On Thu, Aug 20, 2020 at 4:50 AM Martijn Coenen <maco@...roid.com> wrote:
>
> The most common cause of the binder transaction buffer filling up is a
> client rapidly firing oneway transactions into a process, before it has
> a chance to handle them. Yet the root cause of this is often hard to
> debug, because either the system or the app will stop, and by that time
> binder debug information we dump in bugreports is no longer relevant.
>
> This change warns as soon as a process dips below 80% of its oneway
> space (less than 100kB available in the configuration), when any one
> process is responsible for either more than 50 transactions, or more
> than 50% of the oneway space.
>
> Signed-off-by: Martijn Coenen <maco@...roid.com>
A few minor comment issues below. When resolved:
Acked-by: Todd Kjos <tkjos@...gle.com>
> ---
> v2: fixed call-site in binder_alloc_selftest
>
> drivers/android/binder.c | 2 +-
> drivers/android/binder_alloc.c | 49 +++++++++++++++++++++++--
> drivers/android/binder_alloc.h | 5 ++-
> drivers/android/binder_alloc_selftest.c | 2 +-
> 4 files changed, 52 insertions(+), 6 deletions(-)
>
> diff --git a/drivers/android/binder.c b/drivers/android/binder.c
> index f936530a19b0..946332bc871a 100644
> --- a/drivers/android/binder.c
> +++ b/drivers/android/binder.c
> @@ -3136,7 +3136,7 @@ static void binder_transaction(struct binder_proc *proc,
>
> t->buffer = binder_alloc_new_buf(&target_proc->alloc, tr->data_size,
> tr->offsets_size, extra_buffers_size,
> - !reply && (t->flags & TF_ONE_WAY));
> + !reply && (t->flags & TF_ONE_WAY), current->tgid);
> if (IS_ERR(t->buffer)) {
> /*
> * -ESRCH indicates VMA cleared. The target is dying.

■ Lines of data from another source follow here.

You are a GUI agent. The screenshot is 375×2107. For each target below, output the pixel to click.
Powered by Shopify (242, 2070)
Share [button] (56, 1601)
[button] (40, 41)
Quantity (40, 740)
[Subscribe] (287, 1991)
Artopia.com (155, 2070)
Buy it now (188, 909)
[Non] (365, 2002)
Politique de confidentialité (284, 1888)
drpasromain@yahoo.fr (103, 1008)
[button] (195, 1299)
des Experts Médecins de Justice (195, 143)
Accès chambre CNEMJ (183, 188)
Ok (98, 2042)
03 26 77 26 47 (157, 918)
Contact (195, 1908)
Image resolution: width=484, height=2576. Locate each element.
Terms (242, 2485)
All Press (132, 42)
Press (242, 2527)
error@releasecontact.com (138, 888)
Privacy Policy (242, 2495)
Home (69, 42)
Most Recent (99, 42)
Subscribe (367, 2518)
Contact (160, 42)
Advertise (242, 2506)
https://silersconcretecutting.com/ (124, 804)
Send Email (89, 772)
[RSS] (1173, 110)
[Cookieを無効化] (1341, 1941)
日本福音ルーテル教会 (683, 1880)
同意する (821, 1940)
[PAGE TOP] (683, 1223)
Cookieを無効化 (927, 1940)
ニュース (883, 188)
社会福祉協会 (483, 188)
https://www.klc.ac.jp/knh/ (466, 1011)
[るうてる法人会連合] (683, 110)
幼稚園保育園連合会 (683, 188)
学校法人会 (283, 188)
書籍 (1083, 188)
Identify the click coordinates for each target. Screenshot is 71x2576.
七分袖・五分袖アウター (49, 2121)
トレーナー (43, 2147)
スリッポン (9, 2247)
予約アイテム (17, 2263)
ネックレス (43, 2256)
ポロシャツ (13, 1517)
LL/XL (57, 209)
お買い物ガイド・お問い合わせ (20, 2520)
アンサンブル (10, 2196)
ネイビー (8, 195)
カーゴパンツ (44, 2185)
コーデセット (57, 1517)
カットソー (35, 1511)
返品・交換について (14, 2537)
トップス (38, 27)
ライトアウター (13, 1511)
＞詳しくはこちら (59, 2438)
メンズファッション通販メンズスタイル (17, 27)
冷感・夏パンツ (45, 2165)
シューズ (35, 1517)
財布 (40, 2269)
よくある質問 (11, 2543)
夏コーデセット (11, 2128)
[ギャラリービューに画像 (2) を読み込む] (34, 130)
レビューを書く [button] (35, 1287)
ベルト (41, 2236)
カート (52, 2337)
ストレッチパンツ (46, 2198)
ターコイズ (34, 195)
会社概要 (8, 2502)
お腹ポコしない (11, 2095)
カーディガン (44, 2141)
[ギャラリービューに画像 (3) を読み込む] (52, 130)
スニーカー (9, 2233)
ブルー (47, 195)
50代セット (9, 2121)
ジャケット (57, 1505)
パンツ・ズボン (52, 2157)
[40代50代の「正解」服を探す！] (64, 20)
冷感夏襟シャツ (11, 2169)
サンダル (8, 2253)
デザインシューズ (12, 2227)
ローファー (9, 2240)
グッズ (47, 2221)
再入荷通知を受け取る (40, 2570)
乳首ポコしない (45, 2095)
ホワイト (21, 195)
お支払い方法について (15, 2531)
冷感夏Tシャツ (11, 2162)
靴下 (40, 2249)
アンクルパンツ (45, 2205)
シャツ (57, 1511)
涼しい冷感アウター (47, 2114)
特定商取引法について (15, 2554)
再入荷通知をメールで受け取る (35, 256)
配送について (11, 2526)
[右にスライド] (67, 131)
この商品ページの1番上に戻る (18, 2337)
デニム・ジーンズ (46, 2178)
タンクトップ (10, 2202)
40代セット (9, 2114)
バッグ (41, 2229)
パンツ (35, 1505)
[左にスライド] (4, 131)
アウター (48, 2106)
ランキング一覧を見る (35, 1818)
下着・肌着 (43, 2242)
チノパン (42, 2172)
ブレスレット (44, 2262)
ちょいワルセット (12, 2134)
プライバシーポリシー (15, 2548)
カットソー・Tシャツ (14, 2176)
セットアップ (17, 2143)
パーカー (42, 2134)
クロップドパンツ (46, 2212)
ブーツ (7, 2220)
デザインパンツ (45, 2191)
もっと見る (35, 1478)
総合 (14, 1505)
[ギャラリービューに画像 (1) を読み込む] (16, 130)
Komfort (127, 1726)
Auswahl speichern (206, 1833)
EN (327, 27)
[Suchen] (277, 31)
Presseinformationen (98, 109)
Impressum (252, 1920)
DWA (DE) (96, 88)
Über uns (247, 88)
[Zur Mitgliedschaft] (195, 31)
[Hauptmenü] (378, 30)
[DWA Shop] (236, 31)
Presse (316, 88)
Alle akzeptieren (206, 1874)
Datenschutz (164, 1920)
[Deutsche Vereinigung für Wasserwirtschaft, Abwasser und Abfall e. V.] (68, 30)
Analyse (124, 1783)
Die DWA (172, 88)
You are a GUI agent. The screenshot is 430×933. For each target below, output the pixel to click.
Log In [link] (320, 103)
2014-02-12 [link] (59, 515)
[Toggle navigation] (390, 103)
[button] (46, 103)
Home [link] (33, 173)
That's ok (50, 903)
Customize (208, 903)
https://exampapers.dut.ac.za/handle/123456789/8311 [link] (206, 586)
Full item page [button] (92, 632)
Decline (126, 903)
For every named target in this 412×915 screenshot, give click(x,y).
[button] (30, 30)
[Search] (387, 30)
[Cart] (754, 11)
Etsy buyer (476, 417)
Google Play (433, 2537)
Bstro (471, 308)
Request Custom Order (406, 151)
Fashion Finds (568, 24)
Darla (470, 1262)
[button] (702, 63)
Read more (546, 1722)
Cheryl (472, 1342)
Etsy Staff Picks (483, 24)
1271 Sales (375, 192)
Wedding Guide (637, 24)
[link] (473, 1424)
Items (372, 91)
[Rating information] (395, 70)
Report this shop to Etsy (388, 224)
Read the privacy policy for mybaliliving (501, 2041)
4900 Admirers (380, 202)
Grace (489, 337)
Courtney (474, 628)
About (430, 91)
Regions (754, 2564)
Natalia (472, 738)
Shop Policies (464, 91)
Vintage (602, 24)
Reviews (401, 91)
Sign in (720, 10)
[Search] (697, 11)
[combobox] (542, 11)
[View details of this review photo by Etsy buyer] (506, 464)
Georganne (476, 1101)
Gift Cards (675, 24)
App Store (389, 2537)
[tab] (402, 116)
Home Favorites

> diff --git a/drivers/android/binder_alloc.c b/drivers/android/binder_alloc.c
> index 69609696a843..76e8e633dbd4 100644
> --- a/drivers/android/binder_alloc.c
> +++ b/drivers/android/binder_alloc.c
> @@ -338,12 +338,48 @@ static inline struct vm_area_struct *binder_alloc_get_vma(
> return vma;
> }
>
> +static void debug_low_async_space_locked(struct binder_alloc *alloc, int pid)
> +{
> + /*
> + * Find the amount and size of buffers allocated by the current caller;
> + * The idea is that once we cross the threshold, whoever is responsible
> + * for the low async space is likely to try to send another async txn,
> + * and at some point we'll catch them in the act. This is more efficient
> + * than keeping a map per pid.
> + */
> + struct rb_node *n = alloc->free_buffers.rb_node;
> + struct binder_buffer *buffer;
> + size_t buffer_size;
> + size_t total_alloc_size = 0;
> + size_t num_buffers = 0;
> +
> + for (n = rb_first(&alloc->allocated_buffers); n != NULL;
> + n = rb_next(n)) {
> + buffer = rb_entry(n, struct binder_buffer, rb_node);
> + if (buffer->pid != pid)
> + continue;
> + if (!buffer->async_transaction)
> + continue;
> + buffer_size = binder_alloc_buffer_size(alloc, buffer);
> + total_alloc_size += buffer_size;
> + num_buffers++;
> + }
> +
> + // Warn if this pid has more than 50% of async space, or more than 50 txns
/* .. */
Folks might be confused by 50% being calculated as (alloc->buffer_size
/4) which on the surface looks like 25%. Maybe either change the
comment to "25% of buffer space" or point out that async space is 50%
of the buffer.
> + if (num_buffers > 50 || total_alloc_size > alloc->buffer_size / 4) {
> + binder_alloc_debug(BINDER_DEBUG_USER_ERROR,
> + "%d: pid %d spamming oneway? %zd buffers allocated for a total size of %zd\n",
> + alloc->pid, pid, num_buffers, total_alloc_size);
> + }
> +}
> +
> static struct binder_buffer *binder_alloc_new_buf_locked(
> struct binder_alloc *alloc,
> size_t data_size,
> size_t offsets_size,
> size_t extra_buffers_size,
> - int is_async)
> + int is_async,
> + int pid)
> {
> struct rb_node *n = alloc->free_buffers.rb_node;
> struct binder_buffer *buffer;
> @@ -486,11 +522,16 @@ static struct binder_buffer *binder_alloc_new_buf_locked(
> buffer->offsets_size = offsets_size;
> buffer->async_transaction = is_async;
> buffer->extra_buffers_size = extra_buffers_size;
> + buffer->pid = pid;
> if (is_async) {
> alloc->free_async_space -= size + sizeof(struct binder_buffer);
> binder_alloc_debug(BINDER_DEBUG_BUFFER_ALLOC_ASYNC,
> "%d: binder_alloc_buf size %zd async free %zd\n",
> alloc->pid, size, alloc->free_async_space);
> + if (alloc->free_async_space < alloc->buffer_size / 10) {
> + // Start detecting spammers once we reach 80% of async space used
Use /* ... */
> + debug_low_async_space_locked(alloc, pid);
> + }
> }
> return buffer;
>
> @@ -508,6 +549,7 @@ static struct binder_buffer *binder_alloc_new_buf_locked(
> * @offsets_size: user specified buffer offset
> * @extra_buffers_size: size of extra space for meta-data (eg, security context)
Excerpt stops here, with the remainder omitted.